Dans une déclaration rendue publique à l’issue de cette rencontre, l’USN condamne la prise de position de la CENCO, qu’elle qualifie « d’acte de subversion dirigé contre les institutions légitimes et démocratiquement établies ».
La plateforme présidentielle estime également que cette communication des évêques « incite manifestement au soulèvement populaire et au renversement de l’ordre constitutionnel ».

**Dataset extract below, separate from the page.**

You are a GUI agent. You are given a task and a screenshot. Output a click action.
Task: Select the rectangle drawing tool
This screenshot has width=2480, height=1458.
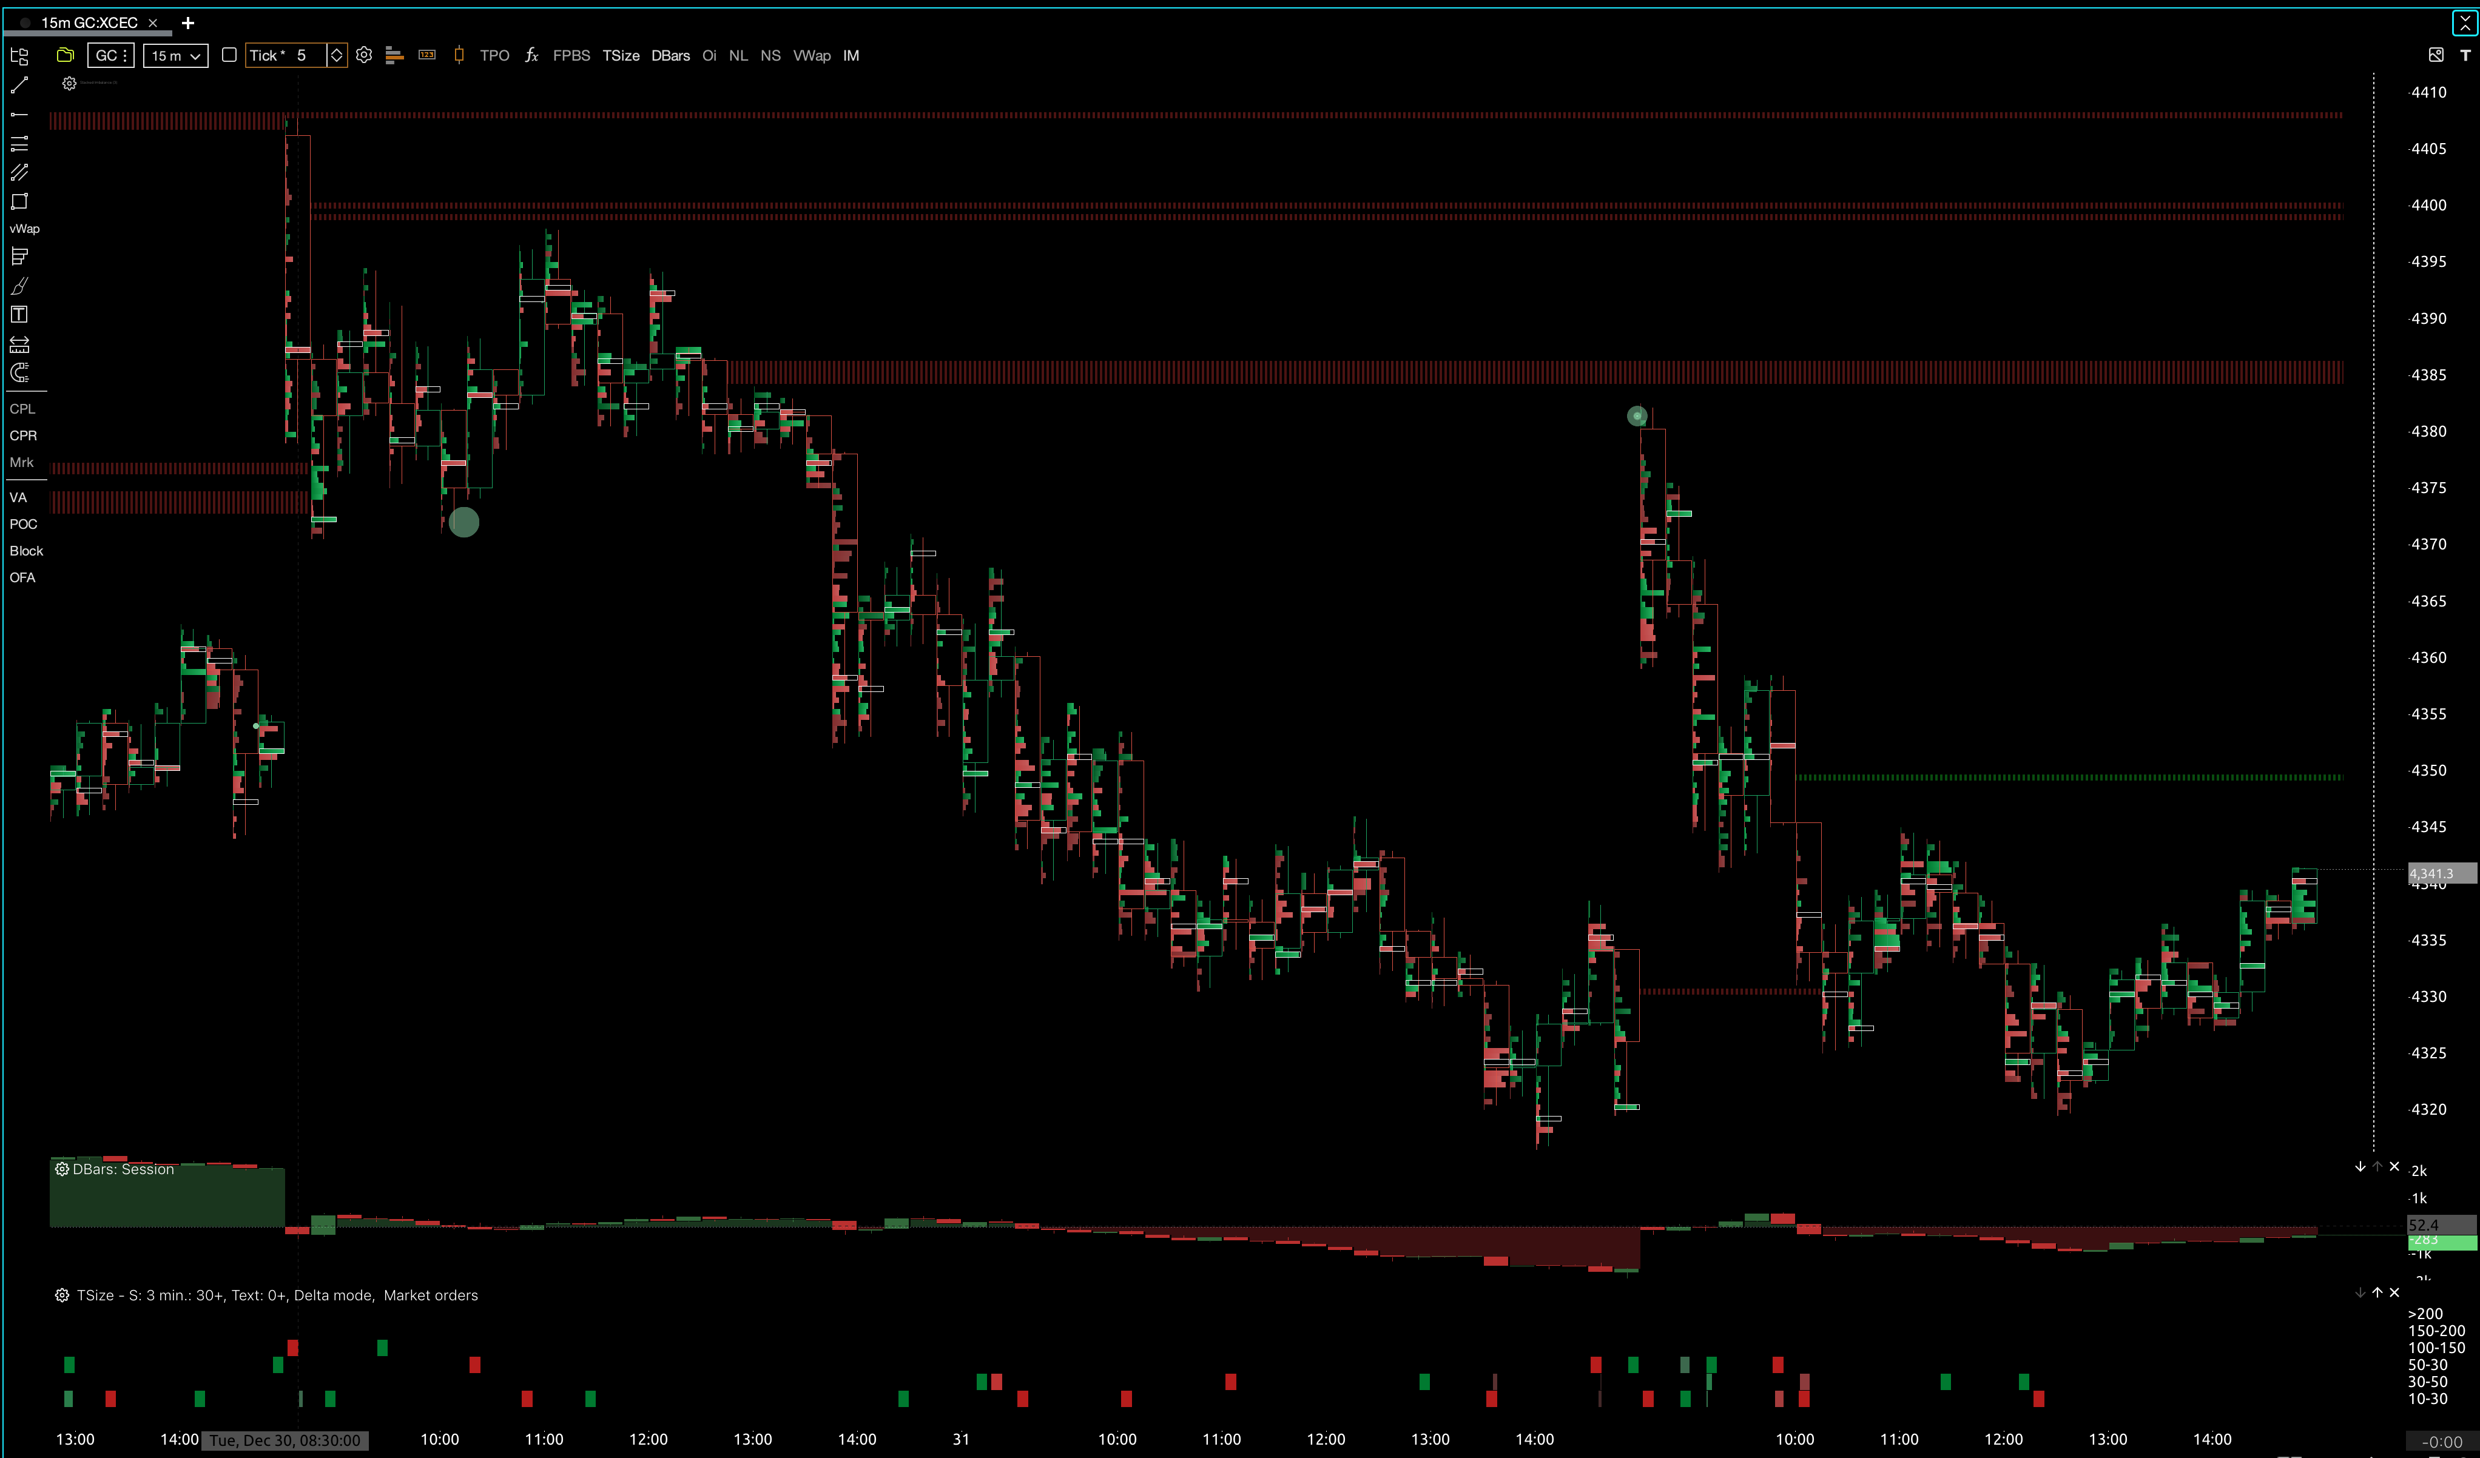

Face à cette situation, l’Union sacrée appelle les évêques concernés à « faire preuve de retenue » et soutient que le peuple devra être consulté à travers un référendum pour trancher cette question.
De son côté, la CENCO, réunie en assemblée générale le 20 juin dernier, s’était prononcée sur plusieurs sujets d’actualité, notamment le débat autour d’une éventuelle révision ou modification de la Constitution. Les évêques avaient exprimé leur désaccord avec cette démarche, la jugeant inopportune, tout en appelant les acteurs politiques à privilégier la paix, le bien-être social, l’unité nationale et la cohésion sociale.